Ucciso a Palermo il detective che combatteva la Mano Nera

«Un grave e misterioso delitto fu compiuto venerdì sera a Palermo. Erano le 21 circa, quando tre colpi di rivoltella, seguiti a breve distanza da un quarto, misero in allarme i pochi cittadini che di là si trovavano a passare». Con queste parole iniziava un articolo pubblicato dalla «Gazzetta Ticinese» il 15 marzo del 1909, un lunedì.
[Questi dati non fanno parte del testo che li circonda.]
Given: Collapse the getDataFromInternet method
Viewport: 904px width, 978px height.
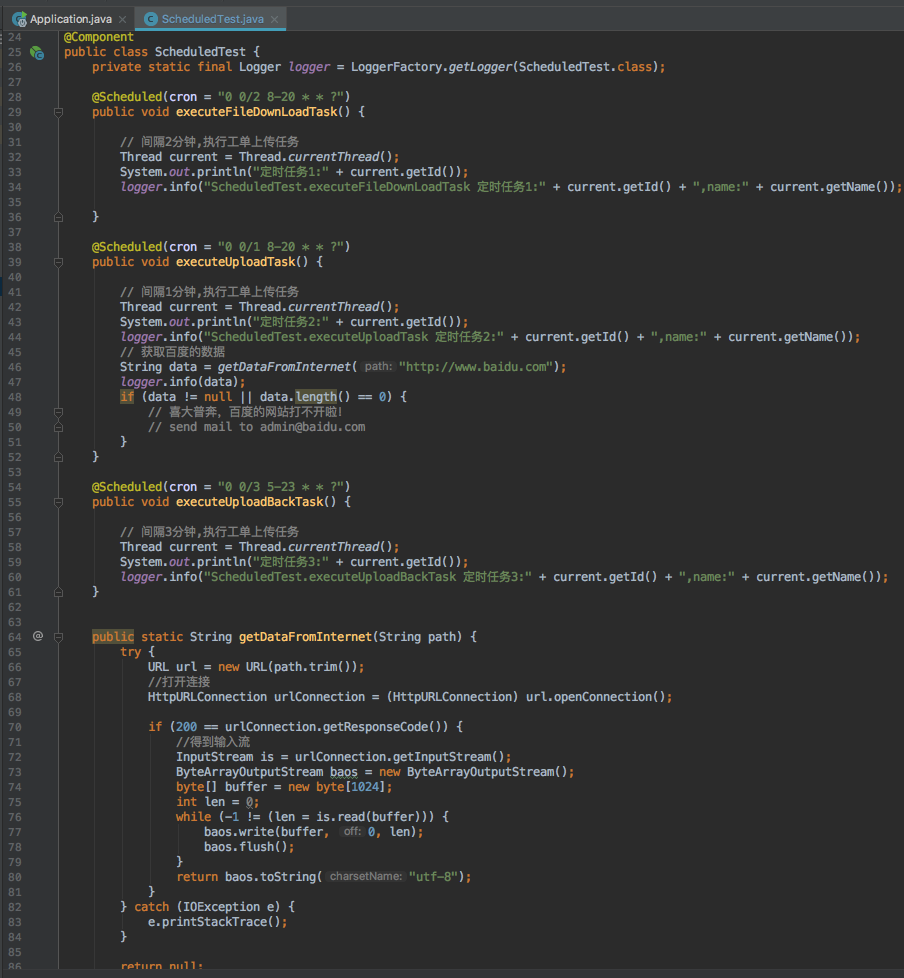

E poi, ancora: «Recatosi sul posto il giudice istruttore ed operatasi una perquisizione sul cadavere, gli si rinvennero nel portafoglio delle carte da visita col nome “Giuseppe Petrosino, luogotenente di polizia, città di New York U.S.A.”. Non c’era più alcun dubbio: si trattava del celebre Petrosino di New York, il terrore degli affiliati alla Mano Nera». Ossia la mafia italo-americana, che Giuseppe «Joe» Petrosino combatté dopo essere emigrato a New York nel 1873 con la famiglia, lui che era nato a Padula, in provincia di Salerno, il 30 agosto del 1860. Nell’ottobre del 1883 si arruolò nella polizia newyorkese, di cui fu il primo agente di madrelingua italiana della storia. «Fu promosso rapidamente prima a sergente, poi riconosciuto quale il più abile poliziotto della metropoli americana, ebbe i galloni di luogotenente. Cominciò allora per il Petrosino un periodo di attività eccezionale. Avendo ai suoi ordini uno stuolo di abili poliziotti di origine italiana, più specialmente meridionale, strinse l’elemento italiano fra le spire di una sorveglianza implacabile», scrisse ancora «Gazzetta Ticinese». Quando venne ucciso, era in missione in Sicilia per indagare sui legami tra la mafia locale e la Mano Nera.